Ben-Avraham et al.'s 1990 bathymetric survey of the Sea of Galilee
(Lake Kinneret) has drawn a prolonged interest Claerbout (1999); Fomel and Claerbout (1995); Fomel (2001),
primarily because errors in the data seriously inhibit the task of translating the data into
a gridded map.

In practice, each point measurement contains random errors, due both to instrumental inaccuracy and to physical phenomena with time and spatial scales smaller than two neighboring measurements. Unfortunately, these ``random'' errors are often non-gaussian, violating a central assumption of estimation theory that data contain gaussian-distributed error. In the context of Galilee, the ship's pre-GPS radio location system often mis-positioned depth soundings on the earth's surface. The erroneous measurements are easily identified as spikes in locations where the true sea floor is nearly flat, but not where the sea floor dips steeply. Even more crucially, however, these data also contain systematic error, which I define as error which varies slowly-in time and space-over a single track of measurements. Causes may include tidal shifts, instrumental drift, and wind-induced bulging of the lake's surface.

Claerbout (1999) cast the translation of irregular point data into a regular gridded map as an ``inverse interpolation'' problem. The simplest 2-D formulation of this problem is sensitive both to non-gaussian and systematic errors as noted by Fomel and Claerbout (1995). To overcome both difficulties, they included a composite residual weighting operator consisting of: 1) diagonal weight estimated via Iteratively Reweighted Least Squares (IRLS) Guitton (2000); Nichols (1994) to handle non-gaussian noise, and 2) a finite-difference first derivative operator to suppress correlated components of the residual. A similar technique was applied successfully to process a Geosat dataset with similar errors by Ecker and Berlioux (1995).

While Fomel and Claerbout's 1995 approach suppresses both acquisition footprint and non-gaussian noise, the authors note a loss of resolution in the final map of Galilee, relative to the simple inverse interpolation result. As noted by Claerbout (1999), when the systematic error varies from one acquisition track to another, a bank of prediction error filters, one for each acquisition track, makes a far better residual decorrelator. Karpushin and Brown (2001) implement this approach and report good suppression of acquisition footprint, with preservation of underlying bathymetric features.

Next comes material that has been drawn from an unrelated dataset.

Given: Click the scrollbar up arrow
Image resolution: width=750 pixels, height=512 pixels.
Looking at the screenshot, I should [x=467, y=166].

In this paper, I take a somewhat different tack to the problem. I measure the difference in measured sea floor depth at ``crossing points'', or points in space where two acquisition tracks nearly cross. I then solve a least squares missing data problem to estimate the systematic error at all points between the crossing points, subtract the estimated systematic error from the original data, and use the simple inverse interpolation methodology of Claerbout (1999), supplemented with IRLS diagonal residual weights to suppress spikes, in order to make a final map. My approach generates maps of Galilee's seafloor which are generally free of acquisition footprint, and which also exhibit excellent preservation of subsea geologic features. Furthermore, my new approach visibly unbiases the residual, proving that the result is optimal from the standpoint of estimation theory.